Friday, June 29, 2012

In Theaters: TED (2012)

(US - 2012)

Directed by Seth MacFarlane.  Written by Seth MacFarlane, Alec Sulkin, Wellesley Wild.  Cast: Mark Wahlberg, Mila Kunis, Seth MacFarlane, Joel McHale, Giovanni Ribisi, Patrick Warburton, Sam J. Jones, Matt Walsh, Jessica Barth, Laura Vandervoort, Alex Borstein, narrated by Patrick Stewart.  (R, 107 mins)

FAMILY GUY creator Seth MacFarlane's live-action directing debut, co-written with show collaborators Alec Sulkin and Wellesley Wild, is a lot like most FAMILY GUY episodes: moments of incredible hilarity offset by long, drawn-out, laborious gags, but nothing as long as say, an Ernie the Giant Chicken appearance or a Conway Twitty song. 
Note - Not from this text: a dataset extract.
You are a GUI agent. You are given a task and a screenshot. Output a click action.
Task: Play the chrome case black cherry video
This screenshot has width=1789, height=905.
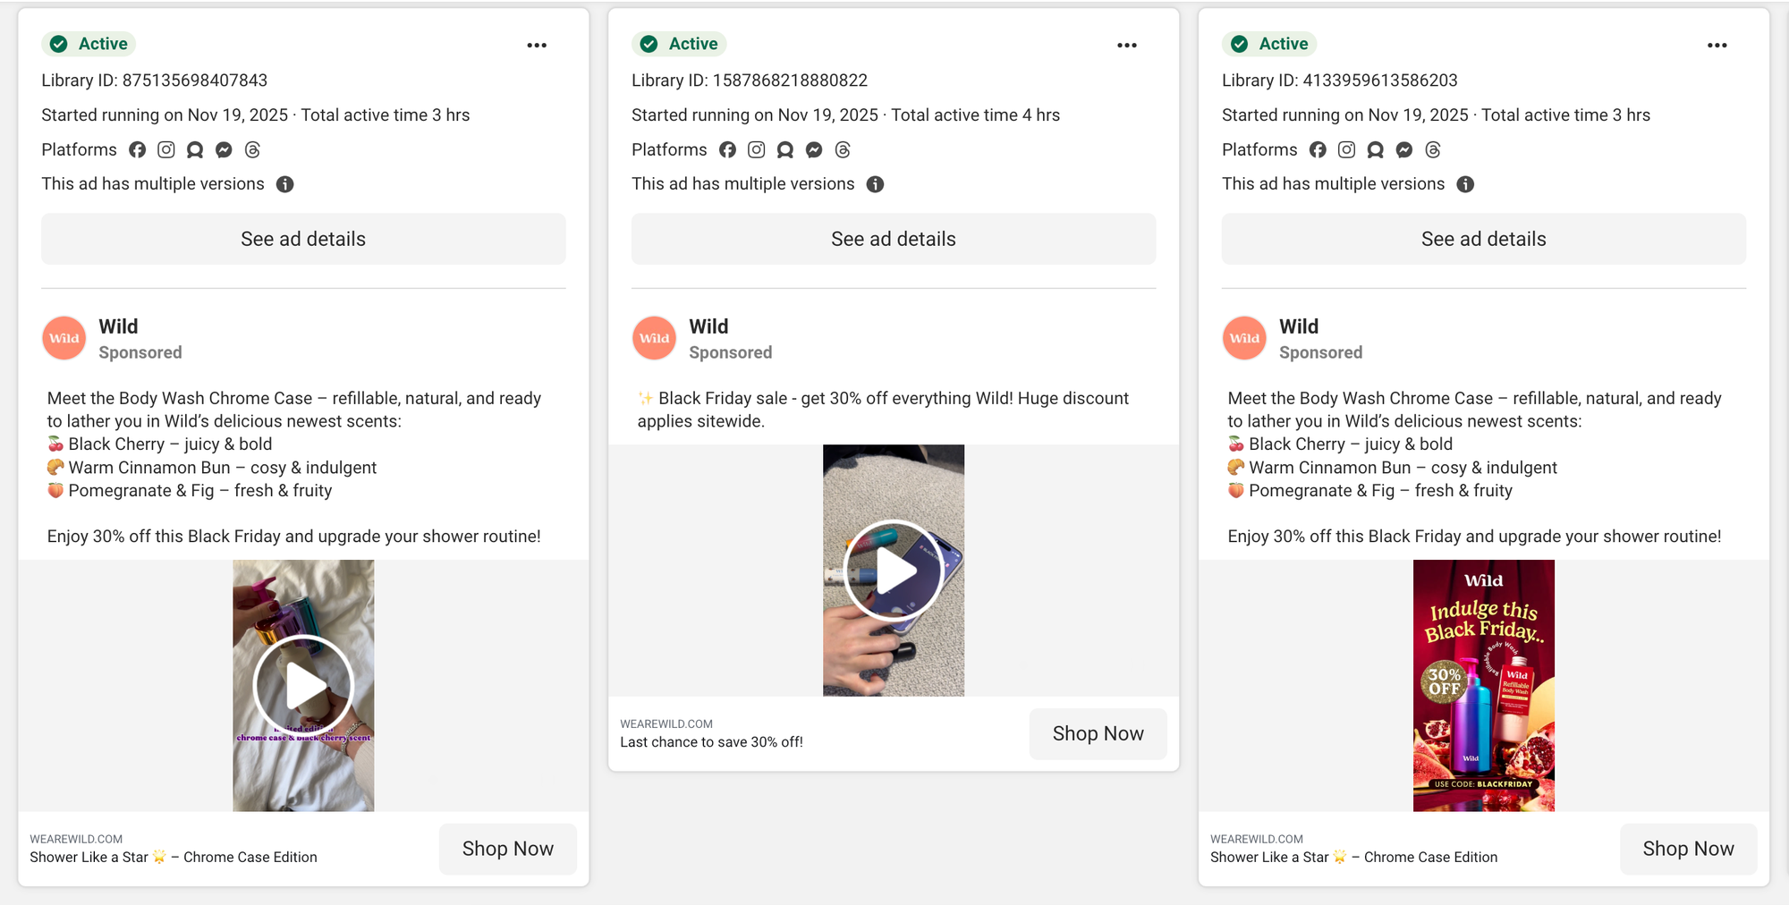pyautogui.click(x=303, y=686)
TED tells the raunchy and occasionally heartfelt and insightful (yes, really) story of 35-year-old John (Mark Wahlberg) and his best friend, a talking teddy bear named Ted (voiced by MacFarlane).  John was a lonely child who had trouble making friends, and he made a wish that his large teddy bear could talk and be his best friend forever.  And that's what happened.  The quick-witted Ted even became a flash-in-the-pan celebrity in the late '80s (and as narrator Patrick Stewart intones, "Much like Corey Feldman, Frankie Muniz, and Justin Bieber, the time came when nobody gave a shit"), but now lives a relatively obscure life with John in Boston, occasionally coasting on his long-gone fame to get women or weed.  John works for a car-rental service and has a loving, committed girlfriend in Lori (Mila Kunis), but Lori wants to take the relationship to the next level, while John seems content to get high with Ted and rewatch their favorite movie, 1980's FLASH GORDON, over and over.  Eventually, Lori demands that John make Ted move out on his own, but John repeatedly demonstrates that he isn't ready for a move that drastic.

Ted and John doing shots with FLAAAAASH!
What MacFarlane and his co-writers have fashioned here is essentially a very R-rated look at perpetual adolescence, with John unable to put away his childish things.  He loves Lori and wants to eventually marry her, but even when he gets his own place, Ted is always there to pull John in the opposite direction, be it cutting out of work early to come over, get baked, and watch the bonus features on a CHEERS DVD set, or to ditch Lori at her boss' party to head over to Ted's place, where he's having a loud, destructive bash and FLASH GORDON star Sam J. Jones happens to show up with cocaine (Jones is admirably self-deprecating here, even putting on his Flash outfit at one point).  Amidst the constant profanity and offensive humor, there's an undeniable heart to TED and John's dilemma is one faced by all boys when the time comes to be a man. 

Ted entertaining four hookers: "You know, somewhere
out there are four terrible fathers I wish I could
thank for this great night."
But all that seriousness aside, TED is often tears-down-your-face hilarious, whether the believably-CGI'd Ted, forced to get a job as a cashier at a supermarket, is having hot sex with co-worker Tammy Lynn (Jessica Barth) in the stockroom (Ted: "Oh yeah...now stick your finger in the loop of my tag!"), doing lines of coke with Flash Gordon, or just in the many scenes of Wahlberg and MacFarlane doing a lot of verbal back and forth.  With zingers aimed at nearly every ethnicity and religion, homosexuals, washed-up celebrities, white trash, the decline of America, fat kids, Adam Sandler movies, and pretty much everything in between, there's something here to offend everyone, and on an even grander scale than the comparitively-clean FAMILY GUY.  TED starts to lose itself in the back end, with a completely unnecessary subplot involving a crazed Ted stalker, played by Giovanni Ribisi.  It doesn't really gel with the rest of the film, and seems to exist only so Ribisi can do some crazy shit while dancing to Tiffany's version of  "I Think We're Alone Now."  Likewise, one cutaway to a 2008 flashback at a dance club ("Chris Brown can do no wrong!") is funny, but another pointlessly recreates almost the entire "Stayin' Alive" flashback in AIRPLANE! (1980).  Not only is it a cutaway to what amounts to a parody of a parody, but it's very much like something thrown into a FAMILY GUY episode to get it to 23 minutes.

TED isn't perfect and runs out of steam before the end, but it's on its game most of the way, and it's very funny, with some surprising heart and depth to it, as well as several cameos by some celebs who are obviously good sports about spoofing themselves.